第3話第Ⅰ部記憶
第Ⅰ部 記憶(Memory)
船で進むこと数時間後。
山を登り川を下り海を越えて辿り着く西のヴェルト大陸に世界の騎士を統一し、千年戦争を勝ち抜けた歴代の王と英雄が眠り三大天の女神の墓が建ってある。
天神暦七十六年十一月
ガンダルディキア門前
「来マシたぁ」
ダジェリンが門前に立ちルミルは護送されて政府兵が数百人馬車に乗り手には手錠をかけられていた。
ツヴェルフもザーロックも実の所五年ぶりの帰還で、政府の門は八重の門に張り巡らせこの最初の門に立つと分かる。
「ひょー、帰ってきたわ」
「だよなぁ・・・・政府に戻れて良かった」
「皆さんお話は後でとにかく先に入りましょう」
司祭がその門を抜けて続いてツヴェルフもザーロックが広い花畑の庭園に着いた。
「おーおー、おー久しい」
ブリュンが一足早く政府に来ていた三大天剣聖師のガイアスが手を振った。
「おめぇら生きてたんだな?お疲れ」
「ガイアス殿こそ此度の戦お疲れ様です。同時に次期ガンダルディキア皇帝の件おめでとうございます。」
ガイアスは照れながら黒いコートを着て七剣を背負い少年を待っていた。
少年は依然記憶喪失で政府の護衛がつき中央政府局がその門を開けて巨大な銀の門が開いて他の三人も何食わぬ顔で入り門が閉まった。
「ルミル?大丈夫?」
「え?あぁ・・・OK」
ルミルは、ツヴェルフと話してから大審議法廷に出廷した。
「マスターセラフィムが本日の審議を受け持つ。なぁ~に、若くて綺麗で美人に玉に傷だが、御前を助けてやる!ん?俺を信じろ」
「おう、ザーロックさん」
ザーロックはコートを着て少年を見届けて中央政府局二階の大審議法廷まで見届けるとハーディアス卿も階段を下りてきた。
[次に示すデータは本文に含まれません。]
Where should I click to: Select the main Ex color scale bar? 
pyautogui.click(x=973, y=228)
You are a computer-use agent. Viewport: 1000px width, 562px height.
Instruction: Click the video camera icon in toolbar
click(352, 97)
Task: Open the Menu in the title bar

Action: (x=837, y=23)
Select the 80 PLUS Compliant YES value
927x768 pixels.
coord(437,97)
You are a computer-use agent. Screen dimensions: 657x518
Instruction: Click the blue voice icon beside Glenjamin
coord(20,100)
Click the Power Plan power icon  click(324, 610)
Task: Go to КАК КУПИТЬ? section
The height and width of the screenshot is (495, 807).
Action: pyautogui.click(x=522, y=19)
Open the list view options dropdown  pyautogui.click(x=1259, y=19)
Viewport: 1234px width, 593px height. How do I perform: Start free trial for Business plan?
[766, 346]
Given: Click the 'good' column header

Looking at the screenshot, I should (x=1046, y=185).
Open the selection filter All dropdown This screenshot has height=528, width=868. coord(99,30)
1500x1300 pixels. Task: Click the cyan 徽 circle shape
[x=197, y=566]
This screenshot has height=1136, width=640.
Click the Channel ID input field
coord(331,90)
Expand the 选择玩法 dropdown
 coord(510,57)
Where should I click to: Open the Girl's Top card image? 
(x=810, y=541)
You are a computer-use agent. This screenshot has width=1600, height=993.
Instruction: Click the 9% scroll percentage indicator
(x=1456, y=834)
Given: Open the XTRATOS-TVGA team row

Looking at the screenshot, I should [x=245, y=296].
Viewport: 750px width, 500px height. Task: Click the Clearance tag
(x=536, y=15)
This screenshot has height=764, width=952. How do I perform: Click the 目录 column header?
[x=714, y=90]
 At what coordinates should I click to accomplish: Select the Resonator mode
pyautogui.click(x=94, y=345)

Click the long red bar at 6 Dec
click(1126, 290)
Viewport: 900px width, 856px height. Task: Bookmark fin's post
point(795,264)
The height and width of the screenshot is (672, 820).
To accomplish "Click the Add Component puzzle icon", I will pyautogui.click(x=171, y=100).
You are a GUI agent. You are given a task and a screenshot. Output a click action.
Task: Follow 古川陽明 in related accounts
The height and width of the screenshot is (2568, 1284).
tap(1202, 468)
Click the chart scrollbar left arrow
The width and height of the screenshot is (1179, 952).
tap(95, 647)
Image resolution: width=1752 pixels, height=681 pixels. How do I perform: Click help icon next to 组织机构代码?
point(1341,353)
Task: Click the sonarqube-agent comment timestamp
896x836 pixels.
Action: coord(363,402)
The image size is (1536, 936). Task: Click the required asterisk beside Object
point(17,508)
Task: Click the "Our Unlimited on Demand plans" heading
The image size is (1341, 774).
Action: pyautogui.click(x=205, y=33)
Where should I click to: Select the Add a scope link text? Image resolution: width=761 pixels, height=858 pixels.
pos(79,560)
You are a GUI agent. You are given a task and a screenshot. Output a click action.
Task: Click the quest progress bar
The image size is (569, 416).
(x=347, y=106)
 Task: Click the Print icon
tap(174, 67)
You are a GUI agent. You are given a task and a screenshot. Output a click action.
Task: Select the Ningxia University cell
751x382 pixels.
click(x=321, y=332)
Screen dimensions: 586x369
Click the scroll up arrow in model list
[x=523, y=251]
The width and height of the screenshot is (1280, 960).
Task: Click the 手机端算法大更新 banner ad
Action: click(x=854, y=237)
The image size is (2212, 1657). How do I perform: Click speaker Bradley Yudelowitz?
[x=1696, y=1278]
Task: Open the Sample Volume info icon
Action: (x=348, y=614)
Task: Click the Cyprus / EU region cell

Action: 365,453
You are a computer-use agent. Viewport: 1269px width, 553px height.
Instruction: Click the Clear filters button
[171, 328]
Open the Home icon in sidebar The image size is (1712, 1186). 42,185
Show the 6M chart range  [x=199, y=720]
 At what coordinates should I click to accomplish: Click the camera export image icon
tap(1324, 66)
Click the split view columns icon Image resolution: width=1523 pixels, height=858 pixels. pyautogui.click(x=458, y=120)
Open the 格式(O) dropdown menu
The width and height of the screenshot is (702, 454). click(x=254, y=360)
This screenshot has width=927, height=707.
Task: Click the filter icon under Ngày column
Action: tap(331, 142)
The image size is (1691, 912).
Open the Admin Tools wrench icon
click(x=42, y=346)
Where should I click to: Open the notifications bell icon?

「ほう、少年を見たが、セヴェーレ君に似ている。どうだ?君の見解を聞きたい」
「仰るとおり。だが、彼には一切の記憶が存在しない。大法廷を使うのに違った意味もあるのか、そうだと言えない」
無論今回の法廷では、世界から注目されるのは、今から十年前の日僅か七歳で騎士長に襲名したセヴェーレ・ヴェスタニエに関する審議だ。
大審議は法廷の中でも最高位の法廷。
ハーディアス卿はあのルーラシアの実息子の。
今回審議を行う異端審議拷問尋問官のアーメン・エルヴェルドランド・ソーメン卿・サーシャ・ベアトリーチェの二人だ。
少年の部屋は明るく巨大な天秤が動いていた。